### Task requirements
[a] In the commentary on the proposed terrorism financing offence, list every named document, code, or international instrument mentioned before the heading "Comparison with Existing Law", not counting proposed section 103.1.
[b] Translate this sentence from the commentary on the proposed terrorism financing offence into Spanish: "Requiring actual knowledge or intention that funds were going to a terrorist organisation would provide greater certainty in the application of the law."
[c] Carry on the commentary on the proposed terrorism financing offence from the point where it stops.

### Passage shown
>> begin
The Explanatory Memorandum states that the
offence provisions implement Article 2 of the Convention for the
Suppression of the Financing of Terrorism as well as UN Security
Council Resolution 1373. However the proposed section
appears to go beyond both the convention and the resolution in that
proof of recklessness rather than intention is required to prove an
offence.(28) The Convention states that it is an offence
if the person provides or collects funds with the
intention that they should be used or in the knowledge that
they are to be used, in full or in part, in order to carry out
terrorist acts. The Resolution calls on member states to
criminalize the wilful provision or collection, by any means,
directly or indirectly of funds by their nationals or in their
territories with the intention that the funds should be used, or in
the knowledge that they are to be used, in order to carry out
terrorist acts.
The proposed section may also be contrasted with
US and UK Law. In the United States it is an offence to provide
material support to terrorists or terrorist organisations knowing
or intending that it will be used to facilitate specified offences.
A maximum penalty of 10 years imprisonment applies.(29)
The UK provision is closer in effect to proposed section
103.1, it states that a person commits an offence if the
person is involved in fund raising and intends or has reasonable
cause to suspect that it may be used for the purposes of
terrorism.(30) The maximum term of imprisonment that can
be imposed is 14 years.
The decision to use the fault element of
recklessness rather than intention may make the operation of the
law uncertain. It is possible to imagine a scenario where it is
alleged in the press that an organisation that claims to be a
charity is in fact diverting funds to a terrorist organisation. In
such circumstances, would a person who donated money to the charity
despite knowledge of the allegations be taking an unjustifiable
risk? The allegation is unproven and may well be false. According
to the Criminal Code, the question whether taking a risk is
unjustifiable is one of fact.
Requiring actual knowledge or intention that
funds were going to a terrorist organisation would provide greater
certainty in the application of the law. Presumably the desire to
avoid this uncertainty is one of the reasons why the international
instruments have focused on intention. The counter argument to such
an approach would be that a person might be wilfully blind to the
activities of an organisation and that the use of the fault element
of recklessness may capture such behaviour.
Comparison with Existing
Law
To some extent conduct captured by the proposed
financing of terrorism provision is already an offence under
section 7 of the Crimes (Foreign Incursions and Recruitment)
>> end
### Data section
>> begin
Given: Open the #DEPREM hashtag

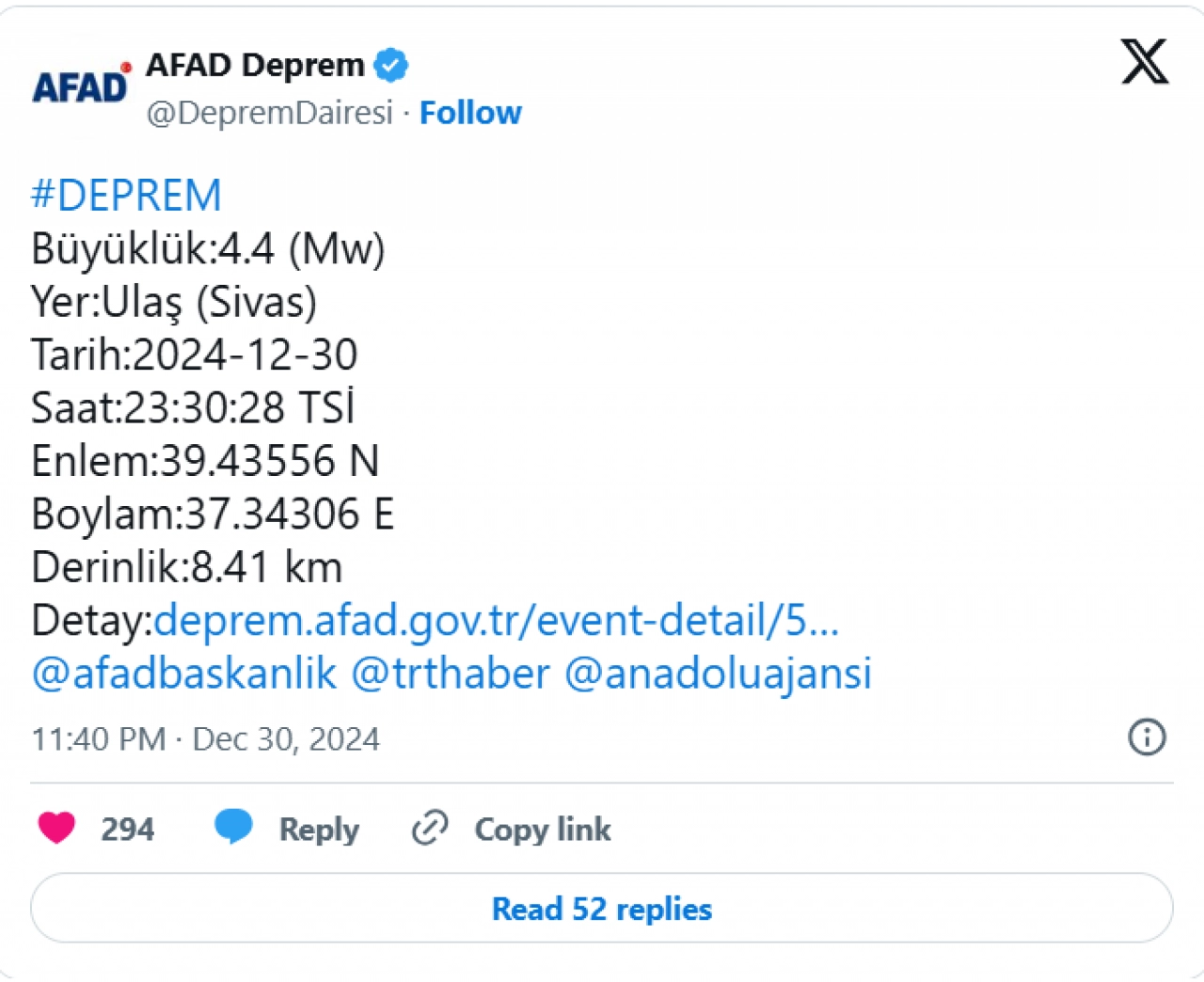Looking at the screenshot, I should [126, 195].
>> end
### Final answers
[a]
- Explanatory Memorandum
- Convention for the Suppression of the Financing of Terrorism
- UN Security Council Resolution 1373
- Criminal Code

[b] Exigir el conocimiento efectivo o la intención de que los fondos se destinaban a una organización terrorista daría mayor certeza a la aplicación de la ley.

[c]
Act 1978 (the Foreign Incursions Act). That section
makes it an offence to:
-
- give money or goods to, or perform services for, any other
person or any body or association of persons or
-
- receive or solicit money or goods, or the performance of
services
with the intention of supporting or promoting a
person to
-
- enter a foreign State with intent to engage in a hostile
activity in that foreign State; or
-
- engage in a hostile activity in a foreign State
- Proposed section 103.1 differs
from the section 7 of the Foreign Incursions Act in four key ways.
Most significantly the prosecution has a lower burden in that it
need only establish recklessness not intention to make out the
offence. Secondly, the proposed section captures funds raised to
facilitate domestic and foreign terrorist acts whereas section 7 of
the Foreign Incursions Act is limited to assisting foreign
activity.(31) Thirdly, the maximum penalty in the case
of section 7 is imprisonment for 10 years. Finally the potential
for extra-territorial application is greater with proposed
section 103.1. In the case of section 7 a person will not
be taken to have committed an offence in relation to an act outside
Australia unless, at the time of the doing of that act, the person
was: an Australian citizen, ordinarily resident in Australia or
present in Australia at any time during the period of one year
immediately preceding the doing of that act for a purpose connected
with the act. A prosecution under section 7 can only begin with the
consent of the Attorney-General.(32)
Collecting and Sharing Financial
Intelligence
Specific Reporting Obligation on
Cash Dealers
The Australian Transaction Reports and Analysis
Centre (AUSTRAC) was established by Financial Transaction
Reports Act 1988 (FTR Act). The FTR Act requires cash dealers
to report transactions to AUSTRAC where they have reasonable
grounds to suspect that information may be relevant to the evasion
of tax law, the investigation or prosecution of a Commonwealth,
State or Territory offence or the enforcement of the Proceeds
of Crime Act 1987.(33) In addition cash dealers
must report cash transactions of A$10 000 or more and all
international funds transfer instructions. AUSTRAC provides an
intelligence role to Commonwealth, State and Territory law
enforcement and revenue agencies by making available financial
transaction reports (FTR) information.
Items 1 to 8 impose a specific
obligation on cash dealers to report to AUSTRAC transactions that
may relate the financing of terrorism. The amendments formalise the
practice that has been in place since October 2001 when AUSTRAC
issued a circular to cash dealers alerting them to a list of
entities suspected of being involved in terrorist activities.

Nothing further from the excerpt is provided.